Utah State Eastern alumni’s extremely cold job on Beijing Olympics film crew
Alumni sports writer and 2013 USU Eastern baseball player, Boyd Lainhart, is in Beijing, China, working for a camera crew filming the slopestyle ski competition.
Alumni sports writer and 2013 USU Eastern baseball player, Boyd Lainhart, is in Beijing, China, working for a camera crew filming the slope-style ski competition.
It took Lainhart 52 hours to travel to Beijing, but he says the exhaustion was “beyond worth it.” He’s been standing in the cold filming skiing, something the most die-hard outdoor enthusiasts cringe at, and the forecast says it’s not getting warmer.
Snowboarder Hailey Langland, competing in her second Olympic Games, competed with hand and toe warmers. The 15-year snowboard competitor has never skied in the cold like she is experiencing in China. Conditions were sunny her first day, but turned frigid and blustery by midday at Genting Snow Park, which made the technically challenging course more difficult.
One iPhone user said the temperature fell to minus 12 degrees on Feb. 5 at 12:30 p.m., according to a news report. Wind gusts were measured at 13-mph at the bottom of the slopestyle run, but it looked windier. At the top of the final jump, a red windsock stuck straight out for most of the afternoon. It took less than a minute to lose feeling in fingers or hands not covered with multiple gloves, and icicles appeared almost instantly on eyelashes and eyebrows because of warm air escaping from even the most fitted KN95 and N95 masks. Most athletes wore thick parkas to combat the frigid temperatures.
Athletes complained it was hard to keep their core temperature warm, which made landing tricks in the wind more precarious.
High winds forced the cancellation of the third round of training for women’s ski jumping in Zhangjiakou, while the men’s downhill training at the alpine skiing course in Yanqing was suspended Sunday afternoon in Beijing. The men’s downhill, one of the premier alpine skiing events, was postponed.
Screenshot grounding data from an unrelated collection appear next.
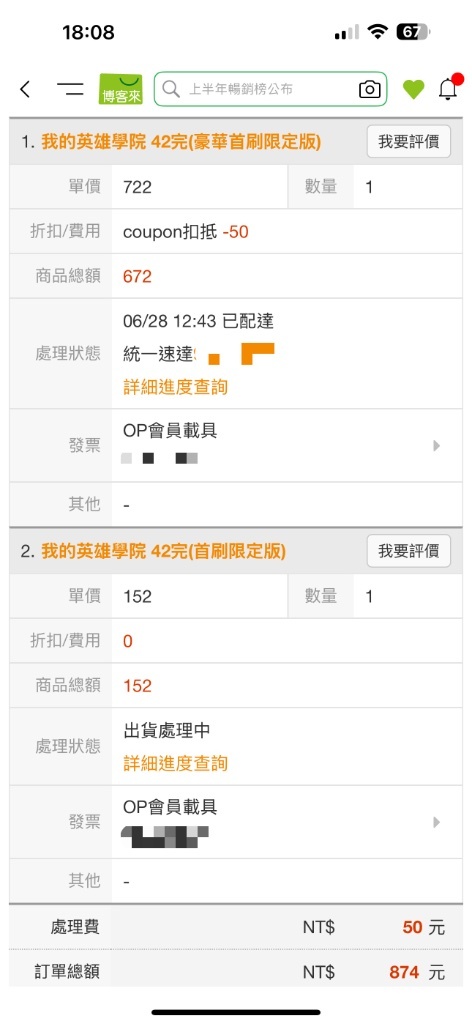This screenshot has width=472, height=1024.
Task: Tap the 統一速達 tracking number
Action: coord(235,355)
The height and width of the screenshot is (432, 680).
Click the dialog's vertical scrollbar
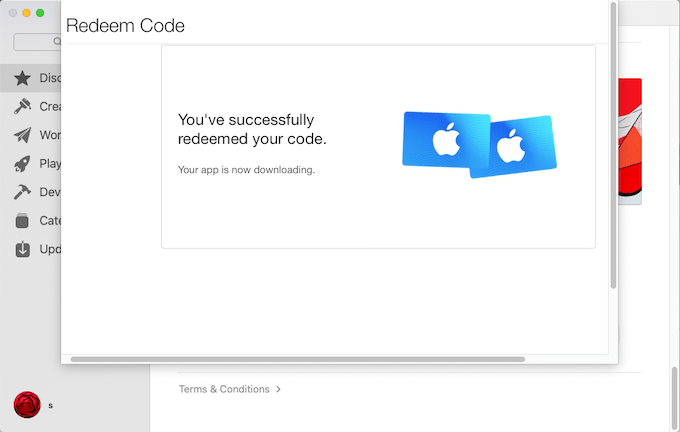[x=613, y=145]
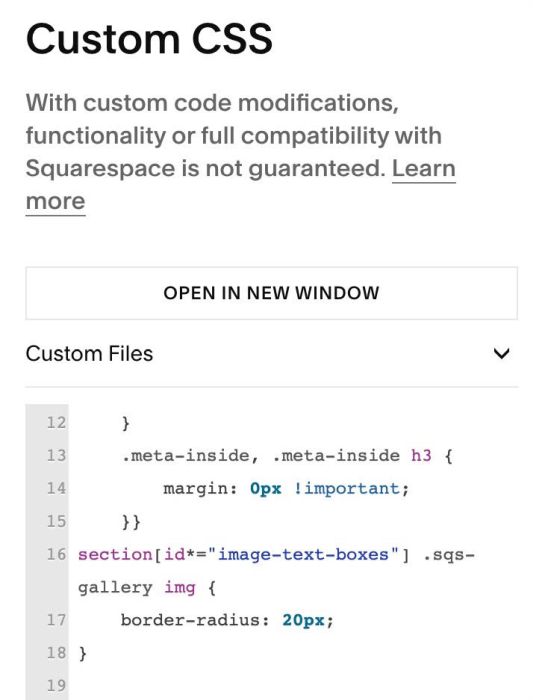The width and height of the screenshot is (533, 700).
Task: Select line number 17 in gutter
Action: pos(56,620)
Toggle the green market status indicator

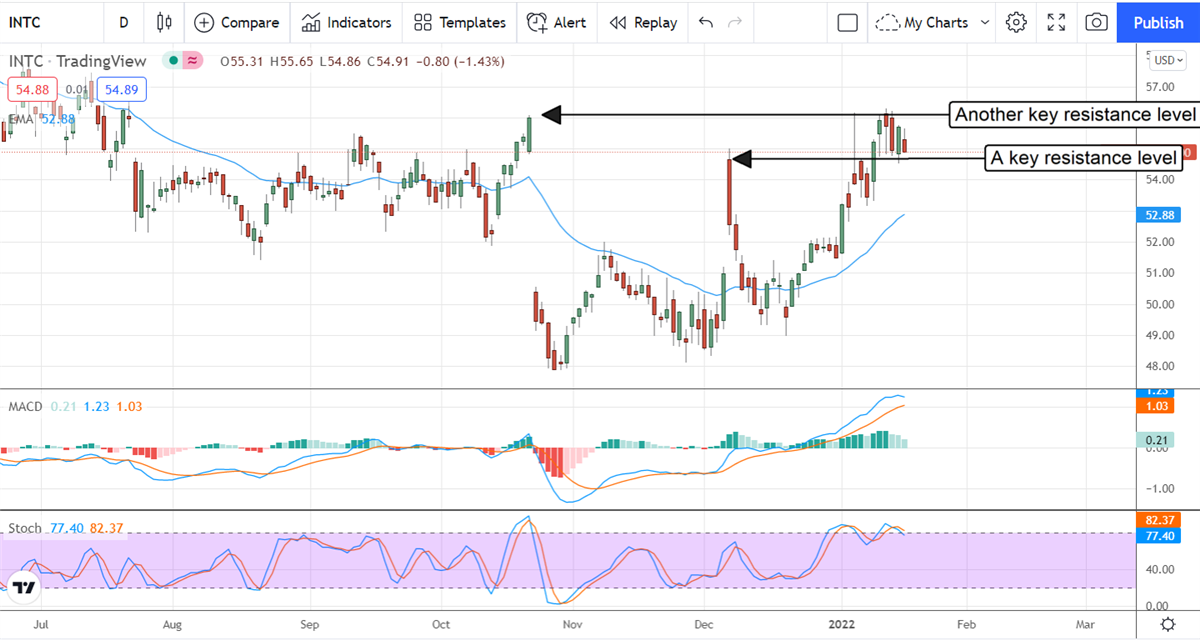point(174,61)
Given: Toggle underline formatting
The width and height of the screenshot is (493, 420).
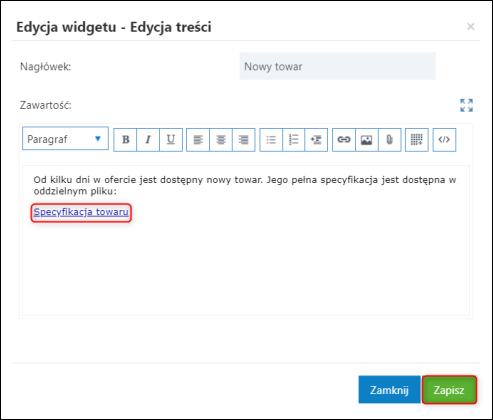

One hundred percent of the snow is artificial, pumped out by high-powered snow machines, rather than produced by Mother Nature. The lack of natural snow is not an anomaly for the Winter Games. It was first used at the 1980 games in Lake Placid, New York, and has become more prevalent in the most recent games.
About 80% of the snow used in Sochi, Russia, in 2014 was artificial, and that number went as high as 98% for the PyeongChang Games in South Korea in 2018.
Beijing has little to no natural snowfall in the winter, and yet it will have staged 109 events by the closing ceremony. To transform terrains, organizers used 300 fan-powered snow guns and 83 lance-style snow guns from Italian firm TechnoAlpin, according to Time Magazine.
Chinese President Xi Jinping vowed a more “green, inclusive, open and corruption-free” Winter Olympics. Organizers say all venues use renewable energy—primarily solar and wind—to minimize their carbon footprint, with some using a natural carbon dioxide refrigeration system to keep ice rinks frozen. Beijing has planted tens of thousands of trees in an attempt to offset some of the emissions from the Games, the Times story reported.
New research from the University of Waterloo in Canada says that the list of cities that could sustainably hold the Winter Olympics is shrinking. According to Time, if global greenhouse gas emissions are not reduced, only one of the 21 previous locales for the Winter Games—Sapporo, Japan—would have the requisite temperature and precipitation to stage the games by 2080.